== Assignment ==
The number of lines containing "settings" is the only answer wanted; work it out from the entries below.

== Dataset entries ==

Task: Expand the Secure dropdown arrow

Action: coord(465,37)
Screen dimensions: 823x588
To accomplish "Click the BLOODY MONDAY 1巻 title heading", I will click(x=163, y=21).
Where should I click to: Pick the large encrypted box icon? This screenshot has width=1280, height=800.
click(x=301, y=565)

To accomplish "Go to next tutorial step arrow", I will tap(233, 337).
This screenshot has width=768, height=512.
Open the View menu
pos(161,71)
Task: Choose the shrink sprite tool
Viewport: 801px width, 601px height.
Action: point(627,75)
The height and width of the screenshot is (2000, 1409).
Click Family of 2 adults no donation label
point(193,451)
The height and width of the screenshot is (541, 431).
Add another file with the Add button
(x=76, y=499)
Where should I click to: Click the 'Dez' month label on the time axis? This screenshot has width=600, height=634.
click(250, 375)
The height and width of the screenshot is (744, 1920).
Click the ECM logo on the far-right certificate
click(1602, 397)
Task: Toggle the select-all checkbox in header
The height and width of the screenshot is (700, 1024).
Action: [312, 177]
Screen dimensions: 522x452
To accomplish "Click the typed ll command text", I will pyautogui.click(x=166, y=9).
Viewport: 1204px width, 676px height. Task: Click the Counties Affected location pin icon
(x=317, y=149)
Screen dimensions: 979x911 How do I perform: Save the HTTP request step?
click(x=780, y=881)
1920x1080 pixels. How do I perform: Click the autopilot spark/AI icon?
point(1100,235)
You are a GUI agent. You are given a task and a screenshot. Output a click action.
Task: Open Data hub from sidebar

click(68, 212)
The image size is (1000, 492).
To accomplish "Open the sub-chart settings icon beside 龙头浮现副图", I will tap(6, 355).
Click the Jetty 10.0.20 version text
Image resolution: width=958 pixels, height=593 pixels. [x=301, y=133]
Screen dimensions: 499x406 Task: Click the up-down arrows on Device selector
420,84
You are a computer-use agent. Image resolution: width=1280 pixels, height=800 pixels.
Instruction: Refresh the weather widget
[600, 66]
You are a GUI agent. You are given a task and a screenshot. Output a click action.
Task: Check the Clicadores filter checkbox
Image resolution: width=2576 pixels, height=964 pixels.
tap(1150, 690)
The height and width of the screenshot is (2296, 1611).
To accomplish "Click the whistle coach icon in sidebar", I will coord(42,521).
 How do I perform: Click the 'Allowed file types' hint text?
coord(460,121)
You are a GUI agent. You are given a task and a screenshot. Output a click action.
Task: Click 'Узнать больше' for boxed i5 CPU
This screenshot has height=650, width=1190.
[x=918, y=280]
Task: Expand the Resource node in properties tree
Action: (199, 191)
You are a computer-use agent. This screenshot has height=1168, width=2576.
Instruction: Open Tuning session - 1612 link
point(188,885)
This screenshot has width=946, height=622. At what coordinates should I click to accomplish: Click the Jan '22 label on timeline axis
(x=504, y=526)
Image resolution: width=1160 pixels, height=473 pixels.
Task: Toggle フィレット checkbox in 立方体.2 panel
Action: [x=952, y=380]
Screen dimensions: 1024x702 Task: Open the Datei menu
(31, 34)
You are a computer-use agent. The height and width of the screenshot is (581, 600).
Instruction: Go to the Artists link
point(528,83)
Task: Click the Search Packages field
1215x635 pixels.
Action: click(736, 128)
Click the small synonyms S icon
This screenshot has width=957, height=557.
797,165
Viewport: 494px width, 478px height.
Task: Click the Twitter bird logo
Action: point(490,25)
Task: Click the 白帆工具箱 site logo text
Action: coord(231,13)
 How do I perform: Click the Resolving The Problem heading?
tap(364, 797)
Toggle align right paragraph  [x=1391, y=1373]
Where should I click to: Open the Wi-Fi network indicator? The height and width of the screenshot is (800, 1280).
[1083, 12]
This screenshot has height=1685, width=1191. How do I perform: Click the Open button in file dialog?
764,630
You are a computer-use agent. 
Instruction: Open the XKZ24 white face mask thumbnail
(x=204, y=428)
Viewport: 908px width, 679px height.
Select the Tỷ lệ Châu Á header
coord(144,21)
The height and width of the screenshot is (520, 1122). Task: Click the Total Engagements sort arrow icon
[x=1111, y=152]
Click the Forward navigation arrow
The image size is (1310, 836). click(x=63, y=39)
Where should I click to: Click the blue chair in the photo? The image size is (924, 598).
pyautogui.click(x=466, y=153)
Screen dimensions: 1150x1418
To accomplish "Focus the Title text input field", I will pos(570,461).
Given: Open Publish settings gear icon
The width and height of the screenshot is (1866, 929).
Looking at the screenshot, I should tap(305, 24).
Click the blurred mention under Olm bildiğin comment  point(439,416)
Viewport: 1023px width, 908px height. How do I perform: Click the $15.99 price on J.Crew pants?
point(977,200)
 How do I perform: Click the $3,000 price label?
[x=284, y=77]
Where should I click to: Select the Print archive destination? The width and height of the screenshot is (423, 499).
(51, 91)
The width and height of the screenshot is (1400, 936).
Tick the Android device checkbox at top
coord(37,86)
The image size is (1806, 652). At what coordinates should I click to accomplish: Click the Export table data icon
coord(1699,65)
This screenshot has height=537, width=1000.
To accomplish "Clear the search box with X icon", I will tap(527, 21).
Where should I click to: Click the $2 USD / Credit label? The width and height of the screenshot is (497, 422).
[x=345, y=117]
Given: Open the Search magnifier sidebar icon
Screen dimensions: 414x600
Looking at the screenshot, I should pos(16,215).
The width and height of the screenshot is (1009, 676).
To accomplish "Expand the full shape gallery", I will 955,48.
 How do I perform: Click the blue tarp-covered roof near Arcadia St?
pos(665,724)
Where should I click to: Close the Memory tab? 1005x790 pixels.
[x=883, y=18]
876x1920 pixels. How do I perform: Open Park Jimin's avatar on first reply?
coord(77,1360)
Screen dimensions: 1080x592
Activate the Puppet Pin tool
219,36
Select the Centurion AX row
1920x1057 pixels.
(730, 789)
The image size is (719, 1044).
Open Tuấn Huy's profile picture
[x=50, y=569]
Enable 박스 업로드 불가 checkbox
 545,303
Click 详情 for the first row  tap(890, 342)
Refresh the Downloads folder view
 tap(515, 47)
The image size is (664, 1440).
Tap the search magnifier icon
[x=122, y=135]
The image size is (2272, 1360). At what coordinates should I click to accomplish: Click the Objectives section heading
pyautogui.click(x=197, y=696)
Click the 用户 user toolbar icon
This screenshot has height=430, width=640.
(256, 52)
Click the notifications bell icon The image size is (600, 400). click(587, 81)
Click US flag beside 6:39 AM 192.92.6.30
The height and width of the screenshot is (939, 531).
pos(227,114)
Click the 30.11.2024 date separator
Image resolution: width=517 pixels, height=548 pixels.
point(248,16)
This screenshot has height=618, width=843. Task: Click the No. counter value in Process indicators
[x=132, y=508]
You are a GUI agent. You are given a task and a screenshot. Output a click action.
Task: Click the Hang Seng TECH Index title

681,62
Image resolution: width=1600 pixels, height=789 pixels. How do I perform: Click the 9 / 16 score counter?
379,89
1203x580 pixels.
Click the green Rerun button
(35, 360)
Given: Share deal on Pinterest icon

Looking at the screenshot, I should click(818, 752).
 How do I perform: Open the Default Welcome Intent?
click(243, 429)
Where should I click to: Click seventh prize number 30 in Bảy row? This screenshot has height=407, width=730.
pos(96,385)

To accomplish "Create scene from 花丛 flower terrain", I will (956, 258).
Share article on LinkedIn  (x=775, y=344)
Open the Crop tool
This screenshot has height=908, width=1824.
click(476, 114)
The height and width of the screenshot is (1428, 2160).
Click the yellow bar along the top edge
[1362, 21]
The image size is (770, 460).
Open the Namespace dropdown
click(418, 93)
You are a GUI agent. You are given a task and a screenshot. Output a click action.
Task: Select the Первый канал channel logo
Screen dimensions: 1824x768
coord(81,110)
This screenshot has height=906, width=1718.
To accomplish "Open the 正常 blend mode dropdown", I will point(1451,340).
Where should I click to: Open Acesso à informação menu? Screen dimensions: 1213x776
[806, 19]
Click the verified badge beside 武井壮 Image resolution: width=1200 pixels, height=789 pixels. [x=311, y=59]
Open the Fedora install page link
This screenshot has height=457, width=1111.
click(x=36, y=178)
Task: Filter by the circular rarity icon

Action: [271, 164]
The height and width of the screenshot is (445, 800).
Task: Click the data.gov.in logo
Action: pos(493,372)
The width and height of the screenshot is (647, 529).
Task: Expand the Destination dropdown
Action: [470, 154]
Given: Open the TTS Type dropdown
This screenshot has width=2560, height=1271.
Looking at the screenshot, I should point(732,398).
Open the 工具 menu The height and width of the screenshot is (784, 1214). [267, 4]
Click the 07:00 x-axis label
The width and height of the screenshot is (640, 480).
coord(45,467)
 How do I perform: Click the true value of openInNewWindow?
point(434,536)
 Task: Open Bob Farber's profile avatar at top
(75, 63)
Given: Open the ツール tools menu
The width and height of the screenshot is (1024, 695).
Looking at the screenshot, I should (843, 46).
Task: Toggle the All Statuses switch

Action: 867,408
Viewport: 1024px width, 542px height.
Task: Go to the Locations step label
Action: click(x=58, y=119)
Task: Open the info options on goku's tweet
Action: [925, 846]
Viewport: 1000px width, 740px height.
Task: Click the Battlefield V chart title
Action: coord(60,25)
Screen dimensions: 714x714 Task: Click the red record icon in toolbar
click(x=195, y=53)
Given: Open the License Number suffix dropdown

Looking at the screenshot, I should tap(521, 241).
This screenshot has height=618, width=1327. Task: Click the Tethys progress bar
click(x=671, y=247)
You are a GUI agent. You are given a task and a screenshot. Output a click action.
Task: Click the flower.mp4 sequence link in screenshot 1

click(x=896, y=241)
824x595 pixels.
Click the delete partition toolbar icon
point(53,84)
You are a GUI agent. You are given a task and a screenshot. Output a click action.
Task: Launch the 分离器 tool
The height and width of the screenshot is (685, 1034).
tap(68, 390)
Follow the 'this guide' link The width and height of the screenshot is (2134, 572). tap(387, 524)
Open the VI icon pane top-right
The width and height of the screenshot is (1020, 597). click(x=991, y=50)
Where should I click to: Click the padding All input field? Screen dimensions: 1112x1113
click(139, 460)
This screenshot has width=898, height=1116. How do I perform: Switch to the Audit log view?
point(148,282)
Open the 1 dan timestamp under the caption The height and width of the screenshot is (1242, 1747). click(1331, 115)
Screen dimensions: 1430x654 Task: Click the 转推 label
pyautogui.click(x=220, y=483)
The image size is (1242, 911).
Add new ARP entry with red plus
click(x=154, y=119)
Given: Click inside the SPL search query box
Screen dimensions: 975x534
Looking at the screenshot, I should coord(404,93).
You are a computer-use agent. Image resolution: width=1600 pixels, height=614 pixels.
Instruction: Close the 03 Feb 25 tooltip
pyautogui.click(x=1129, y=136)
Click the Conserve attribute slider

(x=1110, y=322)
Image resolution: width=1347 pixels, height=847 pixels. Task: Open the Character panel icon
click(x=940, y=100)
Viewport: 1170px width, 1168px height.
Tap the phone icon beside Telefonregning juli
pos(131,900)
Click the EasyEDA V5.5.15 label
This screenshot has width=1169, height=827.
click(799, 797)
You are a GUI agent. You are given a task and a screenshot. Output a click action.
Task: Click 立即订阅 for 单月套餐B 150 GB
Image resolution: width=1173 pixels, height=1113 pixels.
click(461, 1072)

== Answer space ==
2